Del resto, adottare un metodo etico e trasparente, che rispetti il consumatore e i suoi diritti, significa non avere segreti e viceversa… giusto?
Una garanzia di eticità che ruota attorno alla persona
Al di là della morale personale, le accuse mosse al Neuromarketing richiedono agli operatori una chiara assunzione di responsabilità sul piano etico. Acquisire il consenso dai partecipanti prima di avviare il test, comunicare loro le procedure cui saranno sottoposti, i possibili rischi e i loro diritti, è una prassi basilare. Così come garantire la privacy dell’individuo, fornire informazioni sul trattamento dei suoi dati e le corrette rassicurazioni in caso di perplessità.
Come strumento strategico, il Neuromarketing fornisce alle imprese i mezzi necessari per fare investimenti migliori e per creare proposte commerciali e comunicazioni mirate, minimizzando il margine di errore. L’abuso di tali potenzialità è da disapprovare, ma non deve essere attribuito alla metodologia stessa.

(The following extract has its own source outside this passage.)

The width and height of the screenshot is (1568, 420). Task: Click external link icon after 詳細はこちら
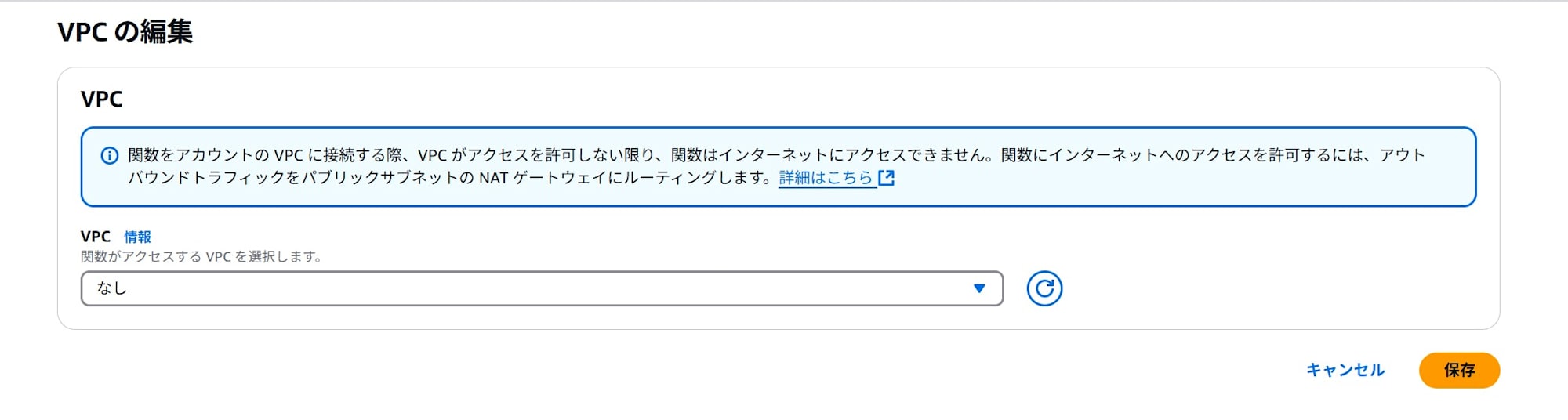click(887, 178)
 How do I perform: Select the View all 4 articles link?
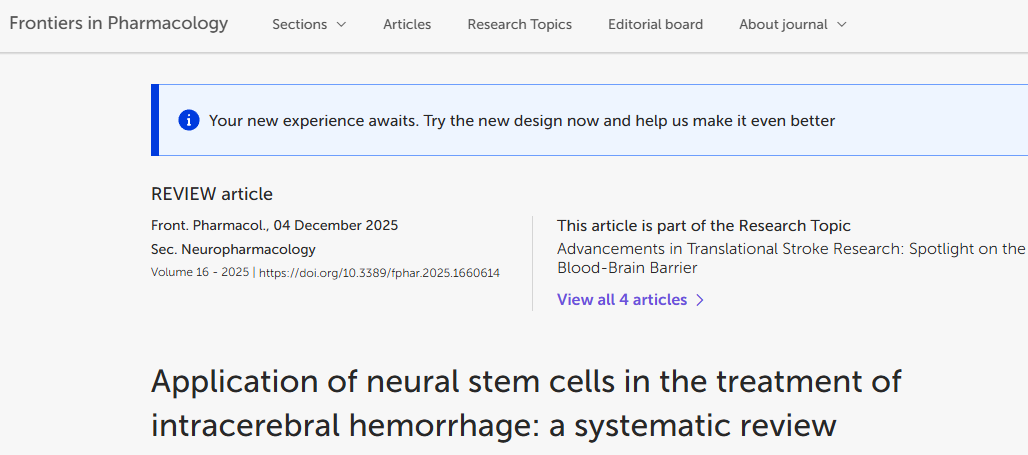click(x=622, y=300)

Allineare gli obiettivi aziendali al benessere dei consumatori significa adottare un approccio win-win, in cui la persona è il fine e mai il mezzo. La strategia migliore è integrare l’uso di tecnologie biometriche, come l’EEG (acronimo di elettroencefalogramma) e l’Eye Tracking, al già consolidato know-how interno all’azienda. È così possibile comprendere in modo più profondo il proprio pubblico e individuare cosa, a livello non consapevole, guida le sue scelte. Il Neuromarketing quindi offre l’opportunità di lanciare sul mercato offerte realmente utili e apprezzabili, che semplificano la scelta dei consumatori.
Si tratta di dare alle persone ciò che desiderano, spesso senza rendersene conto, nei tempi e nelle modalità che più valorizzano la loro esperienza di consumo. Con un metodo di lavoro etico, il Neuromarketing rappresenta un vantaggio per tutti.